MacArthur fellow P. Gabrielle Foreman wants to make sure 'unremembered' Black history gets taught

A professor at Penn State University who documented the “unremembered history” of Black political organizing is one of this year’s 25 MacArthur fellows, a select group of scholars who receive $800,000 no-strings-attached “genius grants” to further their work.

The MacArthur Foundation announced Wednesday that P. Gabrielle Foreman, co-director of Penn’s Center for Black Digital Research, was awarded the fellowship for her work “uncovering histories of African American organizing that are still relevant and resonant today.”

“I just could not be more honored,” Foreman told NBC News.

Foreman is the founding director of the Colored Conventions Project, a research initiative dedicated to archiving the history of Black men and women’s efforts to attain civil rights, dating back to the 1830s.

That history, Foreman argues, has been largely erased from academic discussions and mainstream conversations.

“We knew about the anti-slavery movement; we knew about abolition,” she said. “But the very same African Americans that were involved with those were advocating for the very same things that are on the table today.”

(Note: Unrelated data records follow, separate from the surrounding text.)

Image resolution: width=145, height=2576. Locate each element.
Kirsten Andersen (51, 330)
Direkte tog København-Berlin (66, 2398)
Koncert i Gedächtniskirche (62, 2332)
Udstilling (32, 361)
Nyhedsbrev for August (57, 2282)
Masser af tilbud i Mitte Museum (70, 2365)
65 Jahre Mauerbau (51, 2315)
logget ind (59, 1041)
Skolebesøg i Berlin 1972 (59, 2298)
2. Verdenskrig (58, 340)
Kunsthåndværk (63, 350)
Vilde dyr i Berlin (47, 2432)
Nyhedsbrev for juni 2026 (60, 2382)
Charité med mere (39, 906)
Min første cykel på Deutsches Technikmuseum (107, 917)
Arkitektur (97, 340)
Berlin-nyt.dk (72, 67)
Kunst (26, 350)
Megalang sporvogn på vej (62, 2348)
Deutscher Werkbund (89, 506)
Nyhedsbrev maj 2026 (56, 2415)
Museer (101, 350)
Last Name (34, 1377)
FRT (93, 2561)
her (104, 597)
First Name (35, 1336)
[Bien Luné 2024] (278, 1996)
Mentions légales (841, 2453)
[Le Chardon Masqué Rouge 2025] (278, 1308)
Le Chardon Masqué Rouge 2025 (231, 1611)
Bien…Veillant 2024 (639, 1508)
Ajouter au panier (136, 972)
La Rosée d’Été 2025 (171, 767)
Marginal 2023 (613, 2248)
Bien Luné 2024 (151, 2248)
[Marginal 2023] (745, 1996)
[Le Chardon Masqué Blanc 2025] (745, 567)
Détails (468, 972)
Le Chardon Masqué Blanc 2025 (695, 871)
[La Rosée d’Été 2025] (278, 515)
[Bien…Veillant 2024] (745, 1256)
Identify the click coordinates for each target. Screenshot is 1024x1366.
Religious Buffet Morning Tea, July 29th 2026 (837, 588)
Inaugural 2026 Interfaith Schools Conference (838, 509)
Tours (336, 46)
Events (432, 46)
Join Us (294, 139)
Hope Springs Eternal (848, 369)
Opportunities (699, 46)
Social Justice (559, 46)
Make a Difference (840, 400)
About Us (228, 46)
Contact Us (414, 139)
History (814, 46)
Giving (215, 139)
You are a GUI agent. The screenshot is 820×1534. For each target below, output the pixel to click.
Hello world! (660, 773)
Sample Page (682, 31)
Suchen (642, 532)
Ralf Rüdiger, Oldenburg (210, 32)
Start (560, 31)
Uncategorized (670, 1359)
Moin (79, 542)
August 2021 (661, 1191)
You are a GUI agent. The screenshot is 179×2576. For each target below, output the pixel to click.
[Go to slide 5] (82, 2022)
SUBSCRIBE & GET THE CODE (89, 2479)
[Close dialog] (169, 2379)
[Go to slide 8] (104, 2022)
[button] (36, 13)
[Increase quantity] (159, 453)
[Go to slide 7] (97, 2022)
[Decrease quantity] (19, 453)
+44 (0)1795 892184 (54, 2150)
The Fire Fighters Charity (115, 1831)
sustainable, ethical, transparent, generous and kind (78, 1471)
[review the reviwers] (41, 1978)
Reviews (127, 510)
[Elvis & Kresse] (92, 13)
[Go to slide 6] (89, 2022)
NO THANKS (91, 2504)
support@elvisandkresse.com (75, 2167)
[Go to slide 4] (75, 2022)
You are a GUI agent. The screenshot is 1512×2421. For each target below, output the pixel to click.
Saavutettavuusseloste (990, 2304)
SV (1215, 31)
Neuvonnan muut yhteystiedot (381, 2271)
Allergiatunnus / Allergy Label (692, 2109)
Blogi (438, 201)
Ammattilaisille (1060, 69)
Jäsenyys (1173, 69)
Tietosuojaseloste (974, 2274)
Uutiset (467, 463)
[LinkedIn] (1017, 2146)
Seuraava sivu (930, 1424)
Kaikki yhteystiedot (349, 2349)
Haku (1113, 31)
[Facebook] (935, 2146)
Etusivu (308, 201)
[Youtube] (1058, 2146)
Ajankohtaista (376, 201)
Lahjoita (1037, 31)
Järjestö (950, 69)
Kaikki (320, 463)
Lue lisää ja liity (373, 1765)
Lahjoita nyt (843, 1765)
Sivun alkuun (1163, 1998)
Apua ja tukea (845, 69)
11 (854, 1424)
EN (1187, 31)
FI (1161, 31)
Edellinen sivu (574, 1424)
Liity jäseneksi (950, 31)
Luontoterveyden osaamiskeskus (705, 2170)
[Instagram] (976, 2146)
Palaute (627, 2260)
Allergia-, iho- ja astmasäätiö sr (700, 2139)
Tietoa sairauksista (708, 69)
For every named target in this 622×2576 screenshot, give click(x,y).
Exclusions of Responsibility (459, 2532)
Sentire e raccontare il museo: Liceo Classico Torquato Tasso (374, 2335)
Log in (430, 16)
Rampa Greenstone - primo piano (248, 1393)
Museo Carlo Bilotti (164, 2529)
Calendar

African Americans in the 19th century coalesced in what came to be known as “Colored Conventions,” where they discussed concerns regarding equality and planned political strategies at state and national levels. Voting rights, more racially and socioeconomically diverse juries and increased access to education were some of the most urgent demands, Foreman said, among many others. But most of the conventions’ records were, for many years, buried in private libraries.

“We’ve got a movement that is so resonant with today’s political issues, and yet, we didn’t know about it,” she said.

P. Gabrielle Foreman and Jim Casey, back row, and Denise Burgher, second from right, with their colleagues at Pennsylvania State University. (Courtesy Jim Casey)
P. Gabrielle Foreman and Jim Casey, back row, and Denise Burgher, second from right, with their colleagues at Pennsylvania State University. (Courtesy Jim Casey)

Jim Casey, an assistant professor at Penn State and Foreman’s partner in developing the Colored Conventions Project, said documenting the conventions movement is part of the group’s effort to rediscover the organizing efforts of Black communities throughout the decades, a larger goal he said is important.

“The Colored Conventions movement helps us to understand a history full of possibilities,” he said. “The Colored Conventions movement shows us democracy in action, and where we might hope to go.”

The project, which began in a graduate class at the University of Delaware, has grown to include the research contributions of hundreds of people. Now, it has a massive interactive online archive and was the inspiration behind “The Colored Conventions Movement: Black Organizing in the Nineteenth Century,” which was published last year.

Another major aspect of the project was the development of a school curriculum to teach what Denise Burgher, a doctoral student at the University of Delaware and co-chair of the project’s curriculum committee, calls the “unremembered history” of Black organizing for civil rights.  For a number of reasons, she said, the full picture of that history has been “suppressed and silenced.”

“Most people, when they think about Black history, they think that African American history started with slavery,” she said. “That’s not true.”

The curriculum is already used by dozens of college faculty, and for the past several years, Foreman has worked with the School District of Philadelphia to implement some of it in K-12 schools. Later this year, the group plans to meet with a teacher who has been piloting it in the district to get feedback.

Amid widespread efforts to suppress teaching about race and racism in the U.S., Burgher said a greater and more accurate understanding of Black history is more important now than ever before.

“We’re trying to make sure that we don’t fall victim to the danger of a single story,” she said.